C ++ pow异常类型转换 [英] C++ pow unusual type conversion
问题描述
当我直接输出std :: pow(10,2),我得到100,而做(长)(pow(10,2))给出99.有人解释这个请吗?
When I directly output std::pow(10,2), I get 100 while doing (long)(pow(10,2)) gives 99. Can someone explained this please ?
cout<<pow(10,2)<<endl;
cout<<(long)(pow(10,2))<<endl;
代码基本上是在main函数中。
The code is basically this in the main function.
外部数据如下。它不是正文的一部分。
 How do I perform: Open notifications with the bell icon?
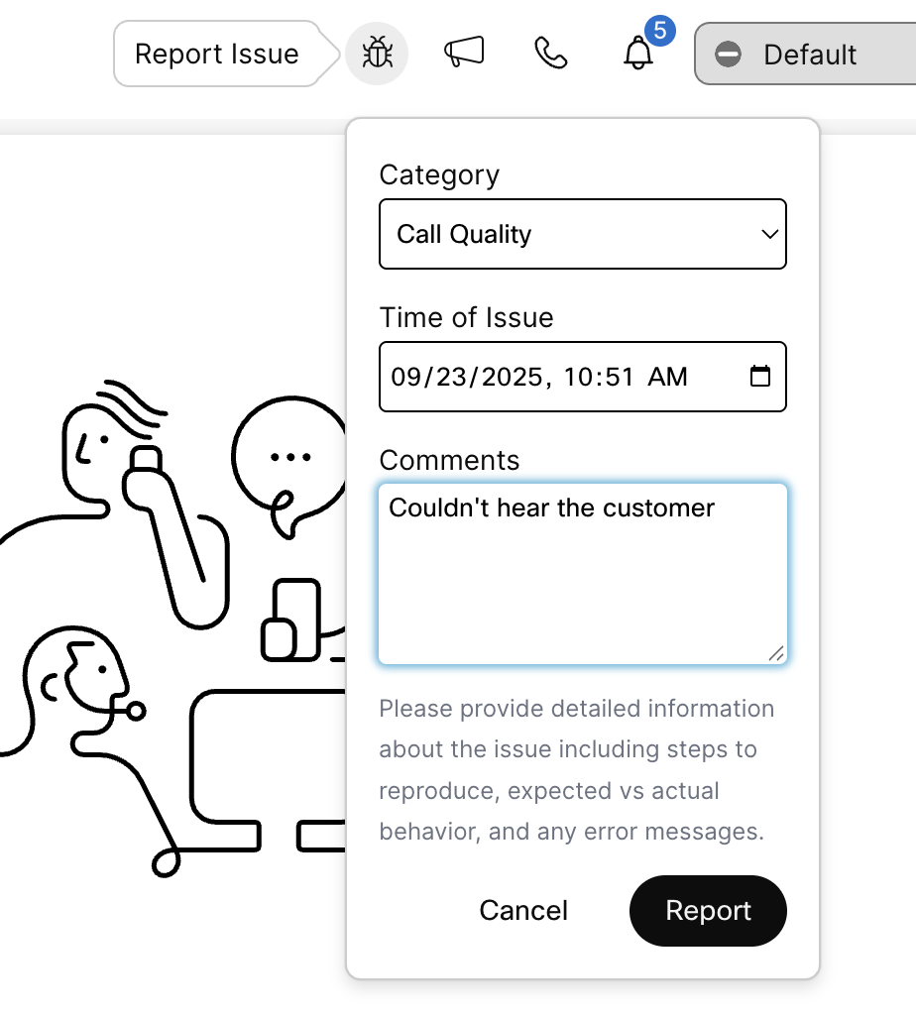click(x=638, y=55)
编译器是mingw32-g ++。exe -std = c ++ 11使用CodeBlocks
Windows 8.1如果这有助于
The compiler is mingw32-g++.exe -std=c++11 using CodeBlocks Windows 8.1 if that helps
推荐答案
浮点数是近似值。偶尔,你得到一个可以准确表示的数字,但不要指望它。 100应该是可以表示的,但在这种情况下不是。
Floating point numbers are approximations. Occasionally you get a number that can be exactly represented, but don't count on it. 100 should be representable, but in this case it isn't. Something injected an approximation and ruined it for everybody.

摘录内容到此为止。